[L2Ork-dev] Purr Data and Google Season of Docs

Rukshan J. Senanayaka rjsenanayaka at gmail.com
Sun Apr 18 20:06:40 EDT 2021


Hello,

First off, congrats on getting Purr Data selected for Google Season of Docs!

Regarding your question,

According to my personal experience in learning a new programming
language or syntax, what always never fails to help me are the in-tutorial
runnable code snippets. For example, Google Colab is such a wonderful tool.
(See https://colab.research.google.com/notebooks/intro.ipynb). You can just
read the tutorial and get the idea like reading a normal web page and run
the nearby code snippet (without leaving the tutorial) to get a better
understanding of that part of the tutorial if needed. This is applicable to
Purr Data as well i.e. keeping the patches as "runnable patch blocks" which
are a part of an HTML page that would be user-friendly for both the user
and the writer. This keeps the "writing" independent and allowing the
writer to simply insert "runnable patch blocks" where necessary will
motivate them to just "write" without worrying about technicalities like
setting up new projects, managing them, etc. The is great UX since I've
experienced this when writing blogs using WordPress myself. This would make
Purr Data documentation more flexible and dynamic since we can just update
the documentation web pages with time as needed.

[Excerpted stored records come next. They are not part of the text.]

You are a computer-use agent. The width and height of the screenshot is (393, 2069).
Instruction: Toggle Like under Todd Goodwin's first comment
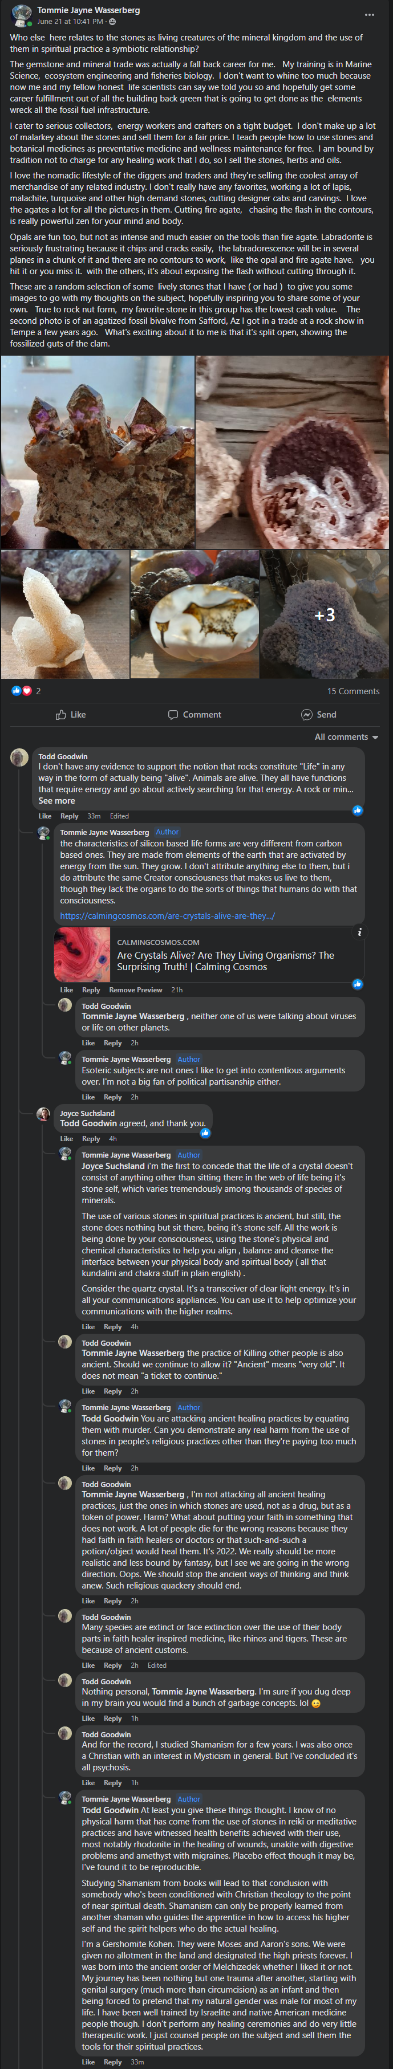[45, 815]
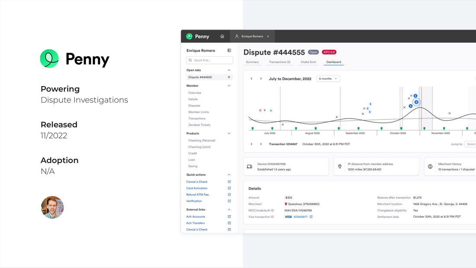The image size is (476, 268).
Task: Click the external link icon beside Visa transaction ID
Action: click(x=310, y=216)
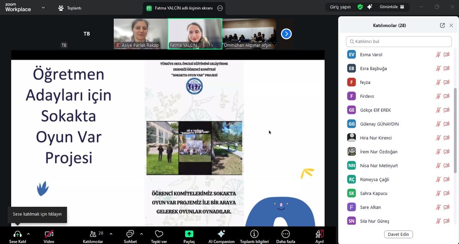Screen dimensions: 459x244
Task: Expand the caret next to Katılımcılar
Action: pos(111,234)
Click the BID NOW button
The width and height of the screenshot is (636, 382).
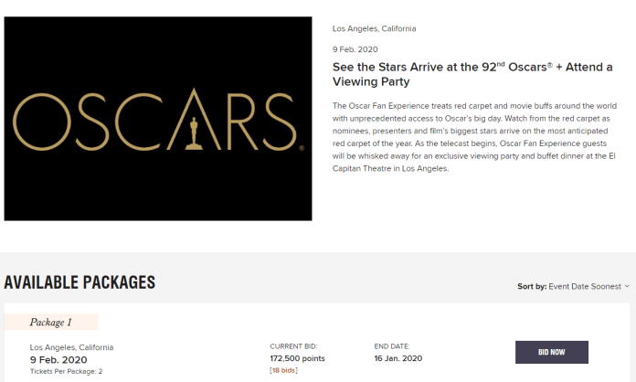click(x=552, y=352)
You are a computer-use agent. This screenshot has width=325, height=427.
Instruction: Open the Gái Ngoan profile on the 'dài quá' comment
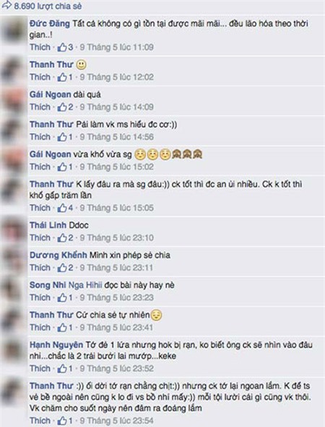[x=50, y=94]
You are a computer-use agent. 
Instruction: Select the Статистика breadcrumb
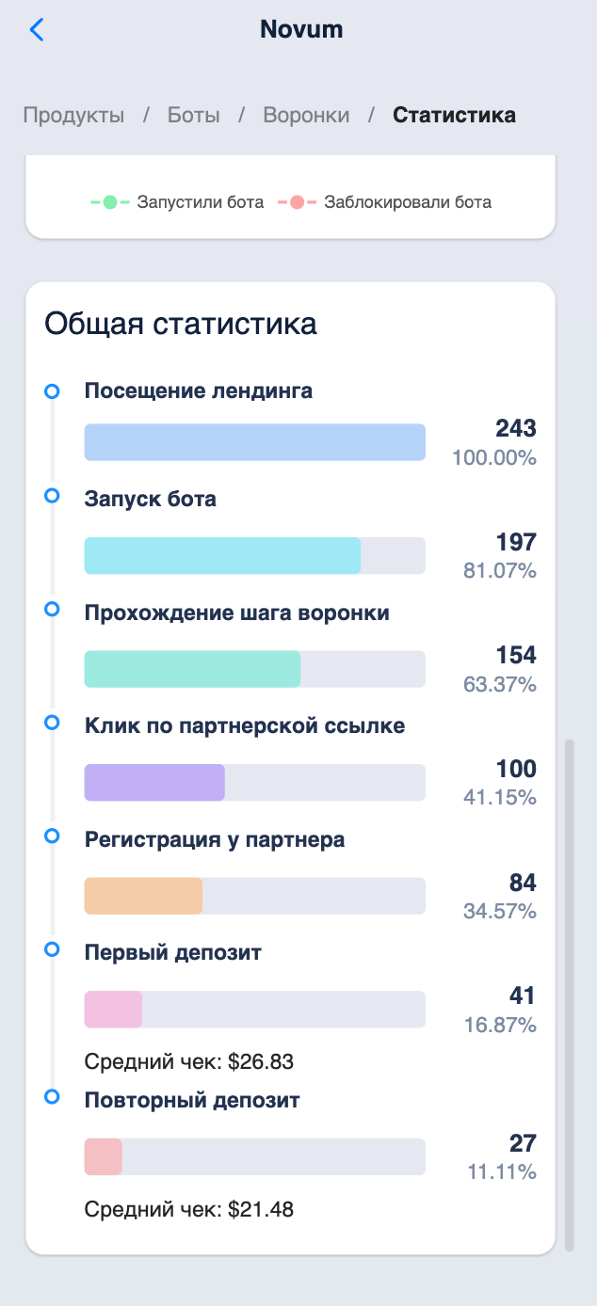click(454, 116)
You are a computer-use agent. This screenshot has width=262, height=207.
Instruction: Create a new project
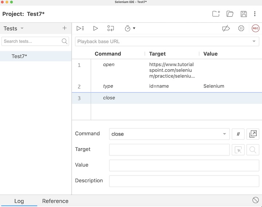[x=216, y=14]
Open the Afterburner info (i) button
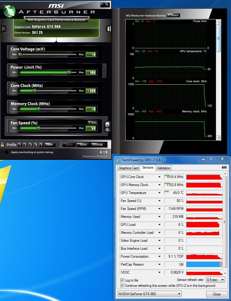Screen dimensions: 231x301 click(109, 29)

Here's my input on making the tutorials themselves Purr Data patches, I
think my major concern is user experience. Let's say I'm a new user who is
willing to learn Purr Data and has no idea of it. What I'd first do is go
through the docs which include the beginner tutorials. While I'm skimming
the internet for software to get the job done, it's unlikely that I'd go to
a web app, open a tutorial patch and learn from there. I would be much
happier if there was a website with tutorials containing text and images,
where I can just click a button that says "Run Patch", and then it just
runs the part related to what I just read! Also, updating the documentation
when use patches themselves as tutorials would be a hassle, but when using
a website just for that (which includes runnable patch blocks), updating
becomes just a simple task.

Conclusion:- Using runnable patch blocks in the flow of an HTML page is
ideal for documenting Purr Data.

Final thought:- When I started to learn Python, what I first did was go to
https://www.python.org/. They have a homepage with some instructions
and a *runnable
interactive example*. I just ran it and got some idea of Python. I
immediately downloaded Python without hesitation.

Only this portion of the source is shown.